Squash is a high-speed racquet and ball game that requires the repetitive use of your spine, legs and especially your dominant arm. As a result of this whole body involvement, injuries can occur anywhere from the shoulder, elbow, and wrist, to the hip knee and ankle, as well as the spine. There is a risk of head and eye injuries from the ball or racquet and don’t forget how hard and unforgiving those walls can be when you crash into them!
Most squash injuries are a result of an acute injury and less so from overuse. However, the most common upper limb injury seen from squash is lateral epicondylalgia, which is an overuse injury. Lateral epicondylalgia is the medical term to describe tennis elbow. But, since you're playing squash I think we are within our rights to call it squash elbow!

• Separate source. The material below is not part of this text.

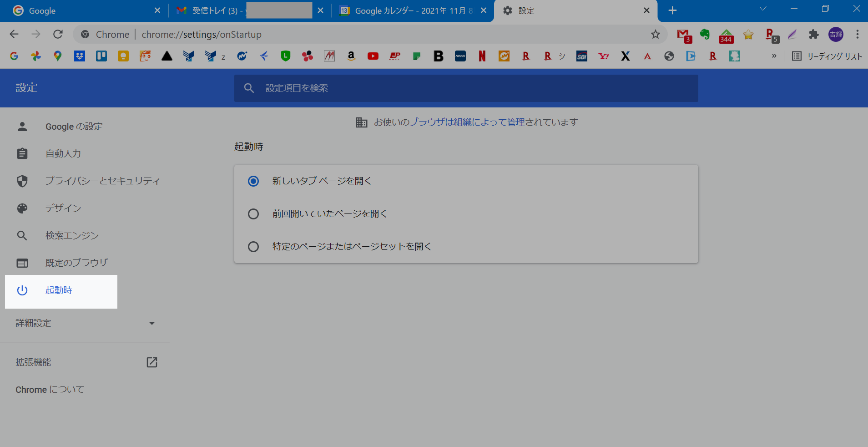Open the tab search dropdown arrow
The image size is (868, 447).
(x=763, y=9)
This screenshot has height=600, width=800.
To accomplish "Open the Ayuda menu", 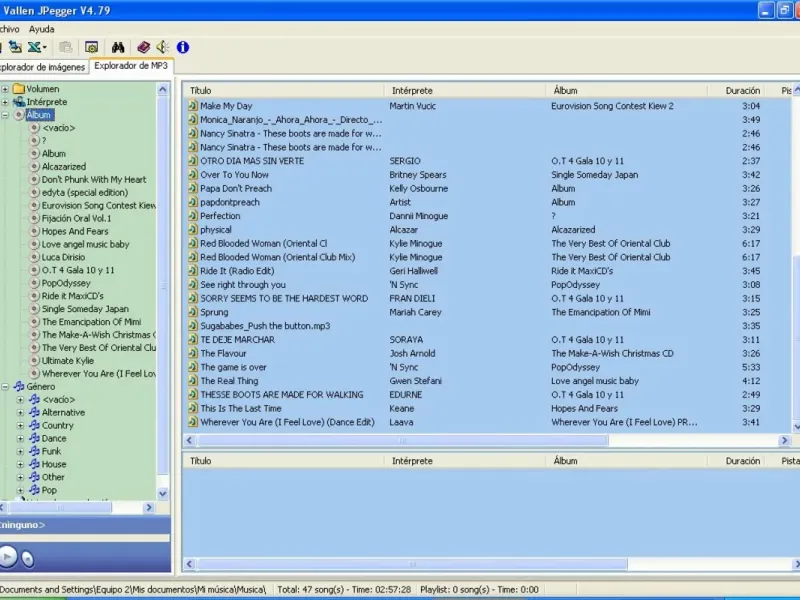I will point(41,29).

Other common overuse injuries can affect the wrist and knee. De Quervain’s tenosynovitis is an issue that involves the tendons just below the thumb and causes pain in the wrist. In the knee, you can get overuse injuries to the tendons due to the high constant load and stress these can be placed under with running and change of direction sports. Patella tendinopathy is common.
There is a vast array of acute injuries that can occur and the following is by no means exhaustive:
Head and facial injuries, especially to the eyes are prevalent. Eye injuries can include anything from possible retinal detachment, scratched cornea (front surface of the eye), globe rupture to hyphema (collection of blood in the front of the eye). The shoulder, wrist, and elbow are common joints for strains.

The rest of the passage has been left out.